Cardiac disorders such as valve problems or high blood pressure make the heart work harder to pump blood. This increased work can lead to enlargement (thickening) of the heart, or cardiac hypertrophy — a potentially life-threatening problem.
But when heart problems cause the heart to enlarge, it doesn’t grow more muscle cells. Instead, each individual cell grows bigger.
School of Medicine researchers have shown that this cellular enlargement causes marked decreases in the density of potassium selective ion channels, important cell surface structures needed to generate cardiac rhythms. These changes lead to abnormal heart rhythms.
“We found that when the cells in the hypertrophic heart grow larger, they don’t proportionately increase the number of potassium ion channels on their surface, so the density of these channels decreases,” said senior author Jeanne M. Nerbonne, Ph.D., the Alumni Endowed Professor of Molecular Biology. “You can visualize this by thinking of a balloon covered with a fixed number of spots. When the balloon expands, the spots get further apart.”
The heart is an electromechanical pump, and normal contraction of the heart depends on normal electrical activity, reflecting the coordinated activation (opening) and inactivation (closing) of ion channels in the surface membrane of heart muscle cells. Ion channels are proteins that control the passage of electrically charged ions and are important for nerve communication, muscle contraction, hormone secretion, cell division and immune function.
Channels selective for sodium, potassium or calcium ions allow the flow of these ions into or out of cells. The currents that flow through the heart with each beat depend on the orchestrated opening and closing of these ion channels, and subtle alterations in channel density can affect the heart’s performance.
Studying potassium ion channels in mice with surgically induced cardiac hypertrophy, Nerbonne and colleagues demonstrated that the enlargement of heart cells and the resulting reductions in potassium ion channel densities is responsible for changing the electrical properties of the heart. Their findings were reported in a recent issue of Circulation Research.

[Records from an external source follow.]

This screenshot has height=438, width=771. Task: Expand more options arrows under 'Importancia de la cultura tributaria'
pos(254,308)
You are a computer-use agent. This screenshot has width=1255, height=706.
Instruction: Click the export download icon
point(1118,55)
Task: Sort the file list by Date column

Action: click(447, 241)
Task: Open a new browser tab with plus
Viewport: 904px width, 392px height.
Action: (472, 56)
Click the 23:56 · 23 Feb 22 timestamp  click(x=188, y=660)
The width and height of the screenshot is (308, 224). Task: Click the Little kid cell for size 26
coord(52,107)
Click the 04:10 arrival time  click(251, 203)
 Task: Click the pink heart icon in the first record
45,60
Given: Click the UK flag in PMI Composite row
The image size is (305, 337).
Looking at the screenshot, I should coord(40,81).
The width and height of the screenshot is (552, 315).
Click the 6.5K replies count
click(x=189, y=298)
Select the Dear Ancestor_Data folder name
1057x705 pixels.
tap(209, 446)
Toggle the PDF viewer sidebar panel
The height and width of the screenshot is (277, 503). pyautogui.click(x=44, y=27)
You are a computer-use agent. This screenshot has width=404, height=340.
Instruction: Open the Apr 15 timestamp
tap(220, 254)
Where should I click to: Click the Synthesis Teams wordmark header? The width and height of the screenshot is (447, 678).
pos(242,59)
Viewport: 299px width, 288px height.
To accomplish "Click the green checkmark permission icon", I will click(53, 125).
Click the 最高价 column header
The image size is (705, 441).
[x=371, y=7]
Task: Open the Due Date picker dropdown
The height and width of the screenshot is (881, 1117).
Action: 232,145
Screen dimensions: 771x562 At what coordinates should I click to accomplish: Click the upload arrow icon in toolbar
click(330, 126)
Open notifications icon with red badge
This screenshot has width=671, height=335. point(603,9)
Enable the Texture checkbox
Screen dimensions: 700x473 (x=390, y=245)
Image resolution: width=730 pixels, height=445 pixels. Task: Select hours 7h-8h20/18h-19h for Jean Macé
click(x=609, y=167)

Nerbonne said that it has been assumed that the production of potassium ion and other channels was decreased in hypertrophic heart muscle cells. This recent work has shown that the number of potassium ion channels produced is in fact the same, but they are less densely packed on the cell surface. Apparently, although heart cells turn up the production of many proteins and other materials that they need to grow bigger, they don’t also turn up production of these particular ion channels.
“These results may be key to understanding the difference between pathological and physiological hypertrophy,” Nerbonne said. “It is well recognized that trained athletes have enlarged hearts, but this physiological hypertrophy, unlike pathological hypertrophy, is not associated with arrhythmias or poor prognosis, suggesting that in the athletic heart, more ion channels are produced to compensate for the increase in cell size. If correct, then therapeutic strategies to reduce the morbidity and mortality associated with pathological cardiac hypertrophy could be aimed at increasing the ability of heart cells to produce more potassium ion channels.”